Bizarre or trending subjects, catch a break with our curiosity of the week. In order to keep track of lockdown, the French photographer Sasha Mongin chose to freeze highly symbolic objects. She composes with Covid -19°C a chilling ensemble.
“At the beginning of the lockdown, I felt like a cartoon character that Covid-19 had frozen in place, equipped with a super cryogenic gun,”
recalls Sasha Mongin, a photographer who specialises in staged portraits. So, unable to retreat to her freezer, in her Covid -19°C series, the artist fixed and gathered personal objects accompanying her in the normal world, or rather in the world before: “the world outside of lockdown”. Travel, sport, live performance, or even fantasy. They all symbolise freedom and hedonism. “They were suddenly dispossessed of their power”, comments the photographer, impatient to return, like all of us, to her leisure activities. And among them, rollerblading. “Roller skates evoke what I missed the most”: freedom, of course, but also adventure and movement. “Above all, I love this vintage object that reminds me of the carefree 1980s, a time my parents told me so much about,” she adds.

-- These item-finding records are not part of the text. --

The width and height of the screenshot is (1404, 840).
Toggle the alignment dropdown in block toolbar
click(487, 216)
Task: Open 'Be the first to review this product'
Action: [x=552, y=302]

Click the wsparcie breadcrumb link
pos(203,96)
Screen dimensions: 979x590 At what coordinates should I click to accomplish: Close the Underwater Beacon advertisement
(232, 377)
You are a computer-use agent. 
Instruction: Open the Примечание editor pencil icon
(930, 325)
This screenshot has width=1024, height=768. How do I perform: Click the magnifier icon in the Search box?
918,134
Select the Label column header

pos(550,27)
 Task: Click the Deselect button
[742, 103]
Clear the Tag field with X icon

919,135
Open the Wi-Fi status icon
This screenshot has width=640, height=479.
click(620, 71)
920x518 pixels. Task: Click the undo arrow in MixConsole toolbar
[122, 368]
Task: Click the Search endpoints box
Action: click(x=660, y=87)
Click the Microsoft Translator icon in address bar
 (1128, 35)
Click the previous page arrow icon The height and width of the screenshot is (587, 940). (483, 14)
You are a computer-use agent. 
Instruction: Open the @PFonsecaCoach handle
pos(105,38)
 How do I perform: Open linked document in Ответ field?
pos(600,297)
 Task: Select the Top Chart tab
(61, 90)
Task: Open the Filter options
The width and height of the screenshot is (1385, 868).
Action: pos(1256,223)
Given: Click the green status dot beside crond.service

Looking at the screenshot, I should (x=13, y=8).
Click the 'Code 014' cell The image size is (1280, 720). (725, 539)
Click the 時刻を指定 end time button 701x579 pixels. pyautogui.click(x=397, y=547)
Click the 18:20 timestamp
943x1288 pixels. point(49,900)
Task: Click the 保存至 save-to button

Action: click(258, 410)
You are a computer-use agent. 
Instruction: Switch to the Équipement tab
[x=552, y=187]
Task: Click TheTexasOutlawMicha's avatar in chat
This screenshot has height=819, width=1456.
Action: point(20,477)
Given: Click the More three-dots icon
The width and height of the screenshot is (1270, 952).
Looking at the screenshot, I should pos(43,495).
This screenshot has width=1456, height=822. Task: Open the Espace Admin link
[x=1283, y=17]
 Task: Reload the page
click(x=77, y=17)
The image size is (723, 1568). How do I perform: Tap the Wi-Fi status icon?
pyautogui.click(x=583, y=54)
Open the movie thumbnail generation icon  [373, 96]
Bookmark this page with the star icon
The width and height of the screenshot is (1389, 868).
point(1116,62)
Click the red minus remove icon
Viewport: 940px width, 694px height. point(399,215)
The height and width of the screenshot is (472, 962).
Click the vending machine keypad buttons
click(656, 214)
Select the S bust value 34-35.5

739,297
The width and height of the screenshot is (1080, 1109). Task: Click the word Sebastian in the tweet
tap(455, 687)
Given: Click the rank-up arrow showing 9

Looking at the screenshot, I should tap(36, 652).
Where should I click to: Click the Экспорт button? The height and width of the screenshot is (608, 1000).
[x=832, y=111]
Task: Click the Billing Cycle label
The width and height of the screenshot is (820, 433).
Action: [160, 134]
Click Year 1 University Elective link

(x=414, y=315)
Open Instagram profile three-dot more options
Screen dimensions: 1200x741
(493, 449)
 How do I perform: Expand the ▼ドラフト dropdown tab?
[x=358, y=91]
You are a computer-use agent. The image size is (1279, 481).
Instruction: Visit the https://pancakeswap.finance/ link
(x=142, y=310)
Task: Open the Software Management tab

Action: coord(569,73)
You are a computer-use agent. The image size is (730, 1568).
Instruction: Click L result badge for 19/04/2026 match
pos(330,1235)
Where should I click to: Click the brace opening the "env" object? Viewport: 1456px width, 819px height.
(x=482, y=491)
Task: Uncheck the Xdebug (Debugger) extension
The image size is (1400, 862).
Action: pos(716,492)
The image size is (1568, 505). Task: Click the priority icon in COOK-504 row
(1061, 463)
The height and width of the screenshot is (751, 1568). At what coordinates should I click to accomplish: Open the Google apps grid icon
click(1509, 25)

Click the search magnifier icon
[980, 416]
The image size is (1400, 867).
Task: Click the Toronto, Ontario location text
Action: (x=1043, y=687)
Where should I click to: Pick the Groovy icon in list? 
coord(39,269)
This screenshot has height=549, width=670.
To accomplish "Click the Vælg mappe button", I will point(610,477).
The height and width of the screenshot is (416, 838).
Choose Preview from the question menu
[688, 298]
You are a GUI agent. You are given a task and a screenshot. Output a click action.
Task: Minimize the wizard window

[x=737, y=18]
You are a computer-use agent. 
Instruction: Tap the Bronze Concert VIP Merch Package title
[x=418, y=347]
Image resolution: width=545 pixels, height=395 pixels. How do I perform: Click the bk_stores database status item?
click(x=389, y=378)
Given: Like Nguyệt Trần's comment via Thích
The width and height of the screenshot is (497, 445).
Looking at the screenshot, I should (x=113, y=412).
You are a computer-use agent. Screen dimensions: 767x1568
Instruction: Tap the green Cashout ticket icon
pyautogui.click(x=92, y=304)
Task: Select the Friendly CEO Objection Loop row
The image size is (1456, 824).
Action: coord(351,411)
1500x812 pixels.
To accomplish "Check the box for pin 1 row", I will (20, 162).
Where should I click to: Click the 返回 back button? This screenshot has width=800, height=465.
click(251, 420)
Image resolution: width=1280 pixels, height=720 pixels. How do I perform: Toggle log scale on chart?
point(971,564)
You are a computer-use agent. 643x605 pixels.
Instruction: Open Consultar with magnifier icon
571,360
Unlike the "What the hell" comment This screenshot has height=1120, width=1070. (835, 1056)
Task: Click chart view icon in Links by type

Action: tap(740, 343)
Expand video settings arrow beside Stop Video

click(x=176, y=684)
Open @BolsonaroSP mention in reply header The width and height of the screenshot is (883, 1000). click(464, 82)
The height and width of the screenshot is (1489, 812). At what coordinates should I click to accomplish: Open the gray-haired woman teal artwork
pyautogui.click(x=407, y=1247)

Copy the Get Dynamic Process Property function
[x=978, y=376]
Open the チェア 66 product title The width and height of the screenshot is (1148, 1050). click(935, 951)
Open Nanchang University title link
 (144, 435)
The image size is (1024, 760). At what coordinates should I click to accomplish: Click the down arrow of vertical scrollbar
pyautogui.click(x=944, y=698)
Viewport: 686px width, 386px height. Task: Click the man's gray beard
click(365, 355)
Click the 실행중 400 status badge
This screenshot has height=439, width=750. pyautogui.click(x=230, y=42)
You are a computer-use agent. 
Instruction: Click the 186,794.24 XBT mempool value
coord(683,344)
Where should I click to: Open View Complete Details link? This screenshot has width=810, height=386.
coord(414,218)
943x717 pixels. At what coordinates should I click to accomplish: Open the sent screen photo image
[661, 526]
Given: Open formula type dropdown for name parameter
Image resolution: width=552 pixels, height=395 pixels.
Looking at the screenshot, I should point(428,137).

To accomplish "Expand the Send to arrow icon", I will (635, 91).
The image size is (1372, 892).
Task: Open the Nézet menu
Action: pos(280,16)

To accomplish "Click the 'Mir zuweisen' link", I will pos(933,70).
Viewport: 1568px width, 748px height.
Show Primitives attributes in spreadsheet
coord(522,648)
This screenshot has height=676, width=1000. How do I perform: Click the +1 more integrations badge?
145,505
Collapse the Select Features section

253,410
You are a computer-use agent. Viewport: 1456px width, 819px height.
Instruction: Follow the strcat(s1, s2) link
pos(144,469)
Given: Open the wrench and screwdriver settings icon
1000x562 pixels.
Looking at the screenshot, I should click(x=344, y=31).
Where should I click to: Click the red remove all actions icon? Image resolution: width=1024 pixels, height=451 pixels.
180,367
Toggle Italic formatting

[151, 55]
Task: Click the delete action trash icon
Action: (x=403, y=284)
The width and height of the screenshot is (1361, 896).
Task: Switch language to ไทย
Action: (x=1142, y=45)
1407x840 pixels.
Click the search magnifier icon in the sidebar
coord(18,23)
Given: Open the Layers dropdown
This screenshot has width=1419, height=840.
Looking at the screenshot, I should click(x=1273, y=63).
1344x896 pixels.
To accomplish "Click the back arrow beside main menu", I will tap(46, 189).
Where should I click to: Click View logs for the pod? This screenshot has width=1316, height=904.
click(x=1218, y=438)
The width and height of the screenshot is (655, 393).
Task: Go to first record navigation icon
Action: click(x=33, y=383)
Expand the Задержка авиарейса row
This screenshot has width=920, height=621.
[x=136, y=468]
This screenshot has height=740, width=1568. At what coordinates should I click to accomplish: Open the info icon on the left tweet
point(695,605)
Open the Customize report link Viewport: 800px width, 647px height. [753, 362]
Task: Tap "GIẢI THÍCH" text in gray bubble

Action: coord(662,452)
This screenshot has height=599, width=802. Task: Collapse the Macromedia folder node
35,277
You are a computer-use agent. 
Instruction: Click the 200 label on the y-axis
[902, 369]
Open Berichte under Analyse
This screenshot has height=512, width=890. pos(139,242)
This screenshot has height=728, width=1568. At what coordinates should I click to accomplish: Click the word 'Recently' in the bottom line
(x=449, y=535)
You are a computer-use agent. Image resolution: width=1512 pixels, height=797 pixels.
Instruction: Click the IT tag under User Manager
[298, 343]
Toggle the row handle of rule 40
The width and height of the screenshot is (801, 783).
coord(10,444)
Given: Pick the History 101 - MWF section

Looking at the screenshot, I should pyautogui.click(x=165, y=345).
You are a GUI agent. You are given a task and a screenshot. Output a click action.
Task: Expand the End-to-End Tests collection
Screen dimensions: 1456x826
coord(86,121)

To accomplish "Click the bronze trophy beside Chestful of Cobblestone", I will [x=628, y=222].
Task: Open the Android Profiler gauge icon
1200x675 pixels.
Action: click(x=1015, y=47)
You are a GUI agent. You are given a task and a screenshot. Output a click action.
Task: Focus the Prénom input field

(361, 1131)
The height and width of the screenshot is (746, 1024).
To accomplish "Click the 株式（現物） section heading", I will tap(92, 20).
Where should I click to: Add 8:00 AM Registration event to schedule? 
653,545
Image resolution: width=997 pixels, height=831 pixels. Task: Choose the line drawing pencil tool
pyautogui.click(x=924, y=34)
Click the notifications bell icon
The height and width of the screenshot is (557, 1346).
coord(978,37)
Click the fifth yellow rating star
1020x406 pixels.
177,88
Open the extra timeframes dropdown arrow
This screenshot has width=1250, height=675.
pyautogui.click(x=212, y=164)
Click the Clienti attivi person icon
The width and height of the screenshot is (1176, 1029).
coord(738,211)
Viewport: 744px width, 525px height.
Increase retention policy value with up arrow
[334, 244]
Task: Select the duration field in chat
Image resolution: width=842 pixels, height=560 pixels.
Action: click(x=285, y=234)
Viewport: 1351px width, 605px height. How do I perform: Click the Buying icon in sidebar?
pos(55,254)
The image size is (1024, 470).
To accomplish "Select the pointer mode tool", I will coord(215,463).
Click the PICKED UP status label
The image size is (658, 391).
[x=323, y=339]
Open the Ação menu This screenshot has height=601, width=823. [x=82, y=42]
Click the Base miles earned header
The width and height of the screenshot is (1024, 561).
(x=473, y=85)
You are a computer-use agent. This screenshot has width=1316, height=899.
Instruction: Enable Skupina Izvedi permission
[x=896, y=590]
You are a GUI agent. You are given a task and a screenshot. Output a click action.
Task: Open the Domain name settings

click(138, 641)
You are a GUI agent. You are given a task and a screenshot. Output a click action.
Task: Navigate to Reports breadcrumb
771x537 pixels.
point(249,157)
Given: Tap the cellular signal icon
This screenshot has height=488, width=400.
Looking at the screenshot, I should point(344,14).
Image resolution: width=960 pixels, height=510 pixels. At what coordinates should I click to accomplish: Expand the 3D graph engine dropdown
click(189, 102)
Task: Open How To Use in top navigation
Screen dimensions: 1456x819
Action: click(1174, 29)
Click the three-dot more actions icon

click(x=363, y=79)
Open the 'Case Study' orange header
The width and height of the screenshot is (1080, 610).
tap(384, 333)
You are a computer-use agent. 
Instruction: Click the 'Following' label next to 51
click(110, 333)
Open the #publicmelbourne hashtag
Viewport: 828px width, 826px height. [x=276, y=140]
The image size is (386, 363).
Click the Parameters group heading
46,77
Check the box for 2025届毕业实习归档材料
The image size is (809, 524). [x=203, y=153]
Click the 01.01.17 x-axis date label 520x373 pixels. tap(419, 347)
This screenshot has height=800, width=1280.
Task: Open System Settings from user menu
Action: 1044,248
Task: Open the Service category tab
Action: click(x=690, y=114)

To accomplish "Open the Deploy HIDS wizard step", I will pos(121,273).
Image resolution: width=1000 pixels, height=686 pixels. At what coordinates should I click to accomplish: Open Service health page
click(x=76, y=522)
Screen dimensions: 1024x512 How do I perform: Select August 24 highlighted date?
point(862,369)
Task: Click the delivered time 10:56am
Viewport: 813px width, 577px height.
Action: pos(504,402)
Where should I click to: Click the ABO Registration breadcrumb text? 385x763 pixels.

“Having friends in China, I had prepared myself. But I still got a slap in the face because it seemed so unbelievable. I started the lockdown with a long list of things to do, and then I had the feeling I was going into apnea,” Sasha Mongin recalls. So it is with some logic that the series is partly named after the virus. “It is at the heart of my subject. After all, it’s the one that froze us on the spot”. The addition of a negative? A direct translation of the feelings of the young woman who made this series during her first quarantine. At a time when she was hoping not to experience a second wave… Initially paralysed by the sanitary crisis and its consequences, the artist was able to capture a form of poetry in the unknown, and ignorance. Here she offers a chilling reflection on one of the terrible effects of the virus: the deprivation of our liberties.